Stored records
────────────────────
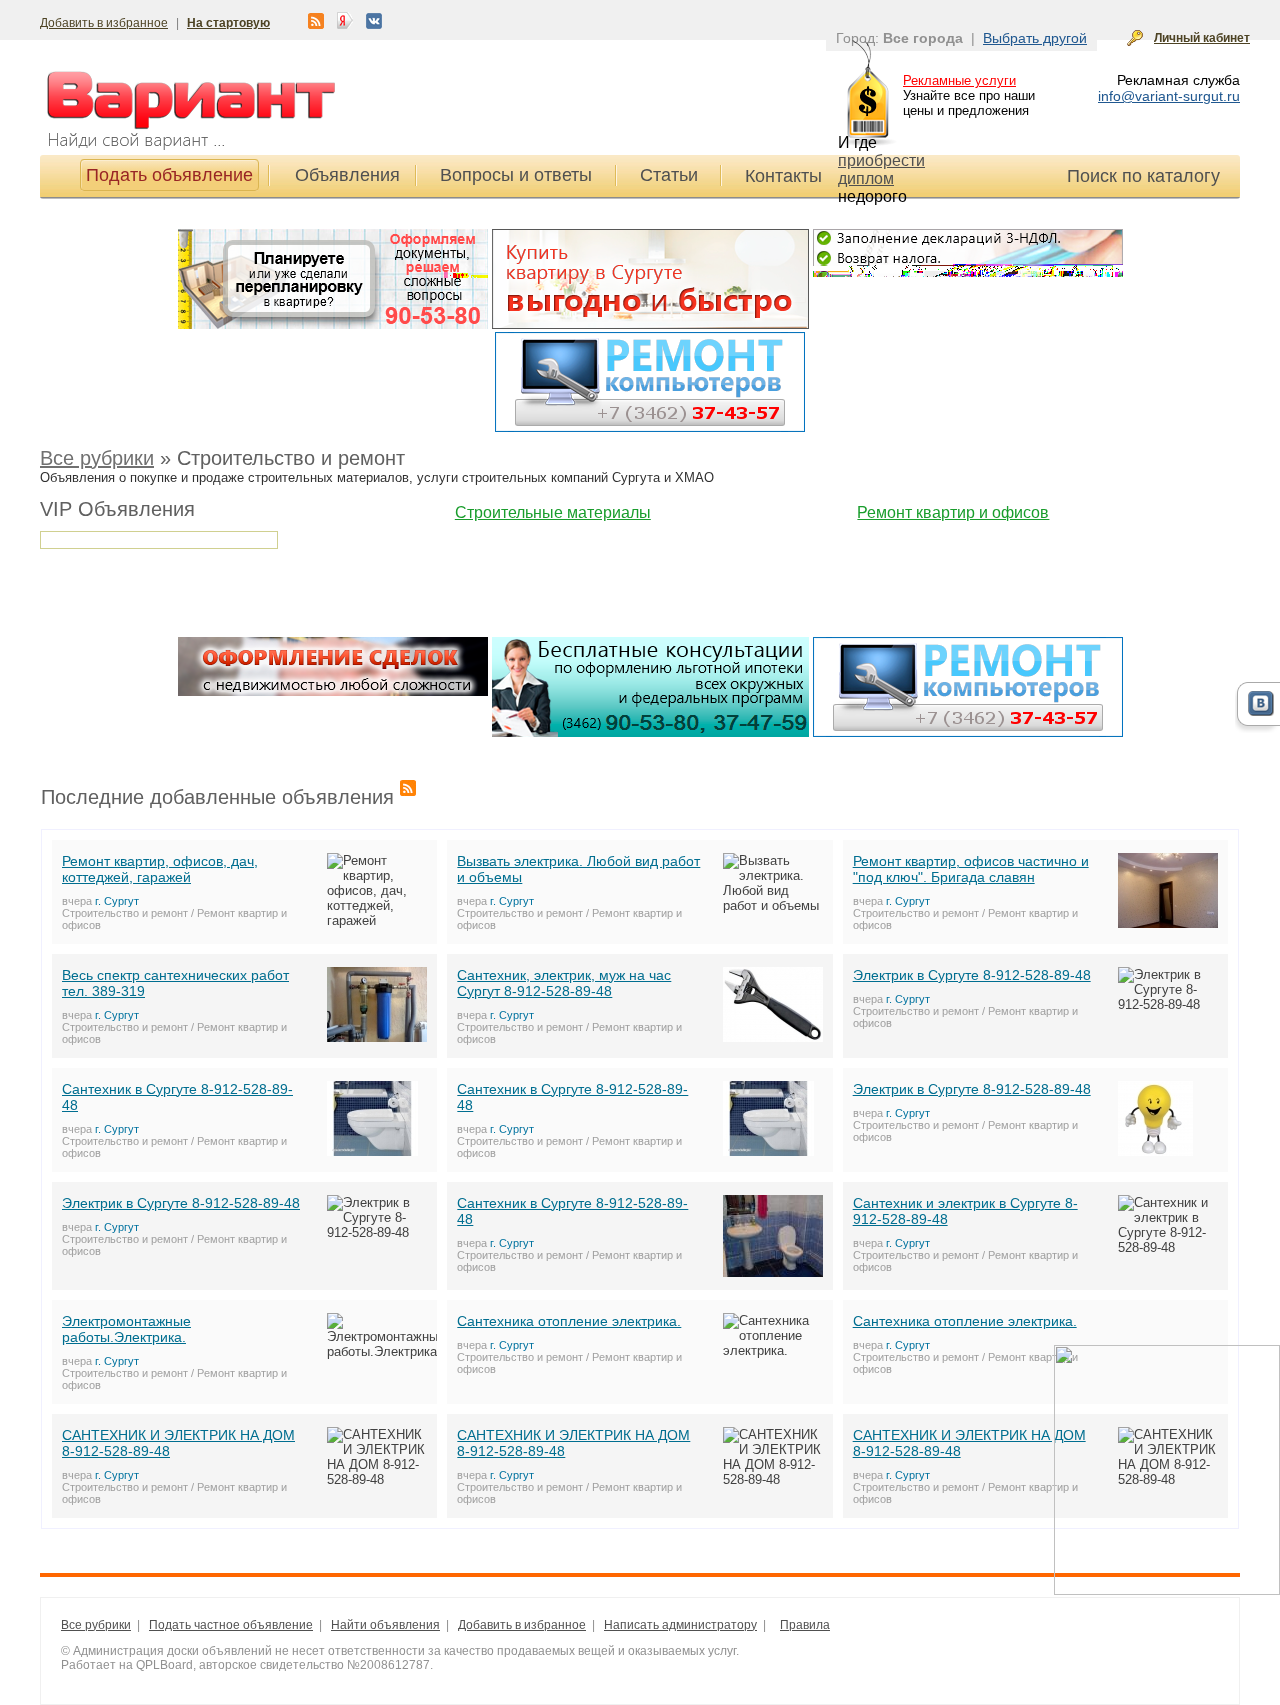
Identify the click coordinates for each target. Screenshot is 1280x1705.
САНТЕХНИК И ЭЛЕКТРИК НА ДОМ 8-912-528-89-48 (178, 1443)
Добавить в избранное (104, 23)
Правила (805, 1625)
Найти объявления (385, 1625)
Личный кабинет (1202, 38)
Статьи (669, 175)
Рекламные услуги (959, 80)
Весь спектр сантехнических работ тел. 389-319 (175, 983)
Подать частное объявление (231, 1625)
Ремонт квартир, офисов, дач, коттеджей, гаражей (160, 869)
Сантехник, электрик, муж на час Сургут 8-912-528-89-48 (564, 983)
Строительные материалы (553, 512)
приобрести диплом (881, 169)
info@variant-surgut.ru (1169, 96)
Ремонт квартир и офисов (953, 512)
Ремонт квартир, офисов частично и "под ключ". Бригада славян (971, 869)
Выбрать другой (1035, 38)
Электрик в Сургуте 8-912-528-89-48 (972, 975)
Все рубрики (97, 458)
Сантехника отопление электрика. (569, 1321)
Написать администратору (680, 1625)
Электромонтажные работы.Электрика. (126, 1329)
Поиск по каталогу (1143, 176)
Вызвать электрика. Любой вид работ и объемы (578, 869)
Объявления (347, 175)
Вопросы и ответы (516, 175)
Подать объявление (169, 175)
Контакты (783, 176)
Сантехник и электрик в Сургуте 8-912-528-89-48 (965, 1211)
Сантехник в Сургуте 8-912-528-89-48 (177, 1097)
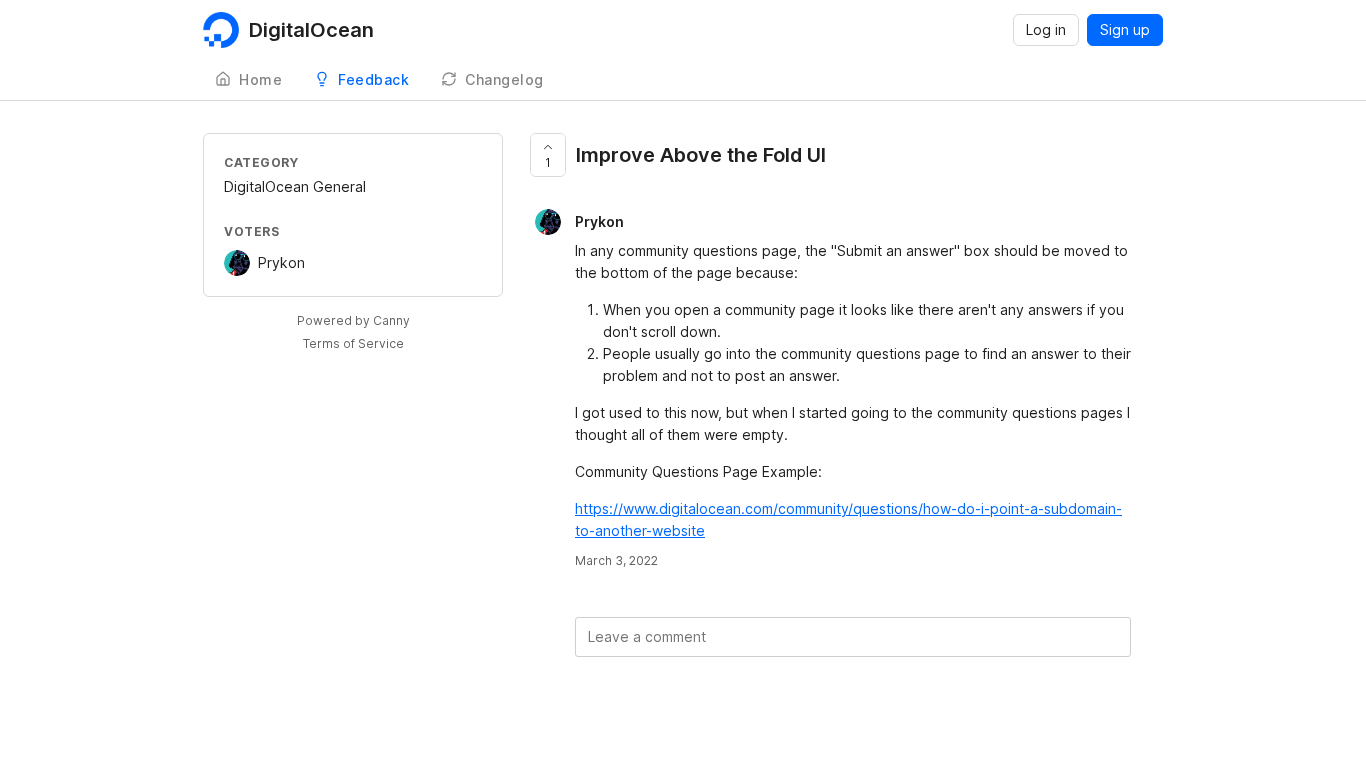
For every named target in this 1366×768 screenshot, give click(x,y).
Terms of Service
────────────────────
Problem
The lines above that include "click" should each be listed.

Answer to this problem
Identify the click coordinates for each target. Screenshot is 1280x1705.
For every named target in this 1366×768 screenshot, give click(x,y).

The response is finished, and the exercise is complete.